Having a good password policy also mean that you do not re-use passwords, do not have the same password at different sites, no not have passwords close to identical with each other.
In this post I will show how you 5 + 2 ways to protect your strong passwords
1. Protect your email account above all
No matter what service you sign up for it requires you to give them your email address. The reason is not malicious – it is so you can reset your password if you lose it. If someone comes in possession of your email account, they have a good chance of resetting several other accounts and lock you out of them.

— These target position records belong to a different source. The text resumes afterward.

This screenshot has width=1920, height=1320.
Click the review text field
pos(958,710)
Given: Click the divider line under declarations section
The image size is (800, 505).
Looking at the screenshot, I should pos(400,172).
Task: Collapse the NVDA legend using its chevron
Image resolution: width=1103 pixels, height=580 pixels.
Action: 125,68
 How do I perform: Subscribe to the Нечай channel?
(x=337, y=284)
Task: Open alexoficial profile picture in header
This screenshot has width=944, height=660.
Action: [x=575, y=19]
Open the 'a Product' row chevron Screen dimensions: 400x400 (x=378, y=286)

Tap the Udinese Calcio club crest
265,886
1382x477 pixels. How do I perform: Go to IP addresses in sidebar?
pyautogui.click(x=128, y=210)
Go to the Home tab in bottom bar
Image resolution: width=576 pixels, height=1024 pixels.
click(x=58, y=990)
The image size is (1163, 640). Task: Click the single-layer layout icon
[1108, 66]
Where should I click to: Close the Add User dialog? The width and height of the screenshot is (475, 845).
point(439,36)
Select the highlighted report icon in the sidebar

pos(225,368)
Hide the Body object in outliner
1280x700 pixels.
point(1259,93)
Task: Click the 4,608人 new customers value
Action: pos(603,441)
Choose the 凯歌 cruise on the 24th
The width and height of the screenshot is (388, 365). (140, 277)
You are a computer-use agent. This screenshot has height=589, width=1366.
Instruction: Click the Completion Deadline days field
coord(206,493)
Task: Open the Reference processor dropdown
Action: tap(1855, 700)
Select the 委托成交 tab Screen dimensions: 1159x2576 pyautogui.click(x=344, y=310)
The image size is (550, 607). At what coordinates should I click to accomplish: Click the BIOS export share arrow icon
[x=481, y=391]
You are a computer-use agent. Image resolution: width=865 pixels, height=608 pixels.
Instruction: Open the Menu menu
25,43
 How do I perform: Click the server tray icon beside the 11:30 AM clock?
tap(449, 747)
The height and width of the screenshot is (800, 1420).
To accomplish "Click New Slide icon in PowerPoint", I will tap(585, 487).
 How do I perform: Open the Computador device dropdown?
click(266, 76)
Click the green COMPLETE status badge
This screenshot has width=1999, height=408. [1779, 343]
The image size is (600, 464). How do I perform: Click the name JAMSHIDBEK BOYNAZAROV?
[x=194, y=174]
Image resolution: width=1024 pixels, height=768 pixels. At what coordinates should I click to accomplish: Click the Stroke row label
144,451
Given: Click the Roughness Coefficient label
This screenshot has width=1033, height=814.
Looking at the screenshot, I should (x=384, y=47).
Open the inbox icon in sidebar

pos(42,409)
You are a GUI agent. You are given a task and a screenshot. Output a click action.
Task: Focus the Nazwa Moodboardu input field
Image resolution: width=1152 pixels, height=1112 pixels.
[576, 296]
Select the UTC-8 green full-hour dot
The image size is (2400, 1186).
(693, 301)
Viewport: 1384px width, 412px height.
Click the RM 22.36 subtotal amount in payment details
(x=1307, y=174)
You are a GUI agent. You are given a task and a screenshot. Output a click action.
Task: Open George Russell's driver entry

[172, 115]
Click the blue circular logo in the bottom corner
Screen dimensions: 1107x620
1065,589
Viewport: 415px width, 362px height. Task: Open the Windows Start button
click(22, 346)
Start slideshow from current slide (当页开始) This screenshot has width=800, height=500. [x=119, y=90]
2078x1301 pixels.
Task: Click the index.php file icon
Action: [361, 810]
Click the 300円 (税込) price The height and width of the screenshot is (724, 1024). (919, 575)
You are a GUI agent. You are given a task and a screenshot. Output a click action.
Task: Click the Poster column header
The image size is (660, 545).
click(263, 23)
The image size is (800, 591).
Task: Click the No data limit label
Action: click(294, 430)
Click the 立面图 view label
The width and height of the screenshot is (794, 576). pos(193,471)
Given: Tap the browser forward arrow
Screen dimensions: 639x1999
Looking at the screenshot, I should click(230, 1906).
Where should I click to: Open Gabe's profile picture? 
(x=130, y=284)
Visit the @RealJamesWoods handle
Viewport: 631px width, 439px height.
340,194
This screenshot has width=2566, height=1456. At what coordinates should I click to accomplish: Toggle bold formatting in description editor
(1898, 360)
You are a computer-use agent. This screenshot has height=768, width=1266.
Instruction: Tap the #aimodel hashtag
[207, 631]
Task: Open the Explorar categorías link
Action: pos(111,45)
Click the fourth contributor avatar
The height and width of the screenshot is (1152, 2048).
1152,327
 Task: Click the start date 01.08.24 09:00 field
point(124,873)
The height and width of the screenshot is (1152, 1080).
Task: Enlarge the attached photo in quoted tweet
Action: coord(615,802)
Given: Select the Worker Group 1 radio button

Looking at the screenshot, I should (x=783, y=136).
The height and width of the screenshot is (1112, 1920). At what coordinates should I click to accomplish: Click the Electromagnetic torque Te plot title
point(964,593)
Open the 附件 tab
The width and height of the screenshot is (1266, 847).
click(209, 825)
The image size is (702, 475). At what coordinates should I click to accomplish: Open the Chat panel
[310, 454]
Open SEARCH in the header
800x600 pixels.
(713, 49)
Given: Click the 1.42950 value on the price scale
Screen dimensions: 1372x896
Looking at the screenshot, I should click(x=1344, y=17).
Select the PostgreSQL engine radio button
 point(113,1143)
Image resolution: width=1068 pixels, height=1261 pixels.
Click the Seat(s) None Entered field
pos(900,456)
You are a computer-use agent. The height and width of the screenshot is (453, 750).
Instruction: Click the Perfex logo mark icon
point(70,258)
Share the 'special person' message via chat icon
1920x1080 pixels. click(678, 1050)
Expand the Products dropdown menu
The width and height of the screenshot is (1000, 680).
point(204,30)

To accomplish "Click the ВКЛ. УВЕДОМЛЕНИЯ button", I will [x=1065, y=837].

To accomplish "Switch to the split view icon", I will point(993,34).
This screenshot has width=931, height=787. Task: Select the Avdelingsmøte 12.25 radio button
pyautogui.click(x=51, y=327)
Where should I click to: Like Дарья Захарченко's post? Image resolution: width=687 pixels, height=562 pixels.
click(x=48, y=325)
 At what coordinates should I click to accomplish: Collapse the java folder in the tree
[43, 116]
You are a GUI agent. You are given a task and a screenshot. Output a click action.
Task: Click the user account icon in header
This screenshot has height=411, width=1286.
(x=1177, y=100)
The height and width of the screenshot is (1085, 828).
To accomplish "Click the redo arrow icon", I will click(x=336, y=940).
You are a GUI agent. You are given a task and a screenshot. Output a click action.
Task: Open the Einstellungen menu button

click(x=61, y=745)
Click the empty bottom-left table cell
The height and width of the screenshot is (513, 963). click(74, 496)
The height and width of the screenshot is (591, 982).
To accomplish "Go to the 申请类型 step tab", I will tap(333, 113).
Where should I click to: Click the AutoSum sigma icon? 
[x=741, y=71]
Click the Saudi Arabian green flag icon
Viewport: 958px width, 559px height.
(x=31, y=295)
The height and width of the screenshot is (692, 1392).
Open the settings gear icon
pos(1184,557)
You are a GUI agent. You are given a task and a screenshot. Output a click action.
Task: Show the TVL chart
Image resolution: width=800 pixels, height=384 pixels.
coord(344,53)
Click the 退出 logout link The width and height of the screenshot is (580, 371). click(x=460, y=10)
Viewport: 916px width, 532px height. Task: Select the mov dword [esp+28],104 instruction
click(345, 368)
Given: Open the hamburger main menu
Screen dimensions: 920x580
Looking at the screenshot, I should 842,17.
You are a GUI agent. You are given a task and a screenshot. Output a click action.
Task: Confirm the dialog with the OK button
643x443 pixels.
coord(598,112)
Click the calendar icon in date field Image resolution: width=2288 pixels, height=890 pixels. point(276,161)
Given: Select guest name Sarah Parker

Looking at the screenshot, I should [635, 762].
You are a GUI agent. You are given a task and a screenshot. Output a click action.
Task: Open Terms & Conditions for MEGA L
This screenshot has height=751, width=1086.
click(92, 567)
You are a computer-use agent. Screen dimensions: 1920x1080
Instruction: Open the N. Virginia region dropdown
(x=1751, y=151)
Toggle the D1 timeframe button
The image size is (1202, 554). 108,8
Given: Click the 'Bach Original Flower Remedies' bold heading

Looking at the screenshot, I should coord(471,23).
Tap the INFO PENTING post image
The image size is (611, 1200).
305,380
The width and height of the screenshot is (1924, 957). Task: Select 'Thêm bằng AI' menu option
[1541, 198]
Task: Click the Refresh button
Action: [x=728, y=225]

If you lose your email account, you can get locked out of Netflix, Facebook, Twitter and a bunch of other accounts at the same time. Have you ever thought about how you would reset your Facebook log in if someone hijacks your email account?
2. Use unique passwords for every account
Many people use the same password (which may, or may not, be a strong password) for many online accounts.
Whether the password is strong is besides the point if you use the same password for more than a single account. Having the same password on many sites increase the risk of losing access to more accounts – perhaps putting your email account at risk.
Let’s hope no one that reads this have the same password for his or her Facebook account and the email account! (If you do, take a quick break and fix it right now in another browser tab – I will be here when you come back)
3. Use a password manager
Use a strong password to get in to the password manager and once logged in neither length nor complexity will be a problem for you to remember.
Most password managers have plug-ins for your browser that fill in the credentials when you go to the site. Almost every password manager lets you synchronise your passwords between devices, which makes them even easier to use.
Many password managers also lets you synchronise between your computer and your smartphone. And most important, most password managers create long random passwords for you.
You only need to craft a strong password for your password manager.
Passman and Bitwarden are examples of two open source password managers for all of you that prefer open source software before proprietary code.
4. Don’t let the browser store your passwords
Storing your passwords in the browser is wrong in so many ways from a security perspective. They are extra insecure as they give access to passwords to whom ever that sits in front of the screen.
When browsers let you synchronise passwords between computers, they do it in a less secure way than password managers do. And when they don’t they make you use weaker passwords so you can keep them in memory.
Just trust me on this one – you want a secure vault holding your long and complex passwords and you want it to store it so you won’t lose them even if your computer crash or gets stolen.
5. Use two-factor authorization whenever possible
Two-factor authentication add an extra layer of security to using a username and a password to access any account. It does so by requesting one more credential when you try to log in.
It can be about filling in numbers that the app is texting you during the login process. Another way is that the app ask you to confirm that you want to log in via an authenticator app on your smart phone or tablet.
Both Google and Microsoft provide authenticator apps on Android and ios.
A third way is using physical keys like a Yubi Key or a Nitrokey to authenticate when logging in.
5+1. The locker symbol in the browser is key
Make sure that your browser show the locker icon in the address field and make sure the address in not misspelled. It is easy not to recognise a fake Internet address like https://faceboook.com (by tricking you to go to a misspelled address the hacker can make sure you see the locker symbol and still stealing your password).
The variant of http://facebook.com is no less suspicious, they spell it properly but it lacks the locker icon as it does not use an SSL connection. If the site does not provide SSL, which mean that the address doesn’t start with https, then I recommend you to not give away any form of personal information on that site as it does not comply with standards for online security.
5+2. Always log out
If you leave your computer without logging out you don’t protect yourself enough. Someone can infect your computer if they only can get access to it for a minute or two.
And if you have the vault of your password manager open, there is even more danger of exposing sensitive information. Not logging out can make all efforts to keep safe futile.
Haveibeenpwned.com is a site that let you check if the password you use are on the lists of used passwords. You only have to provide the password to see if it’s compromised.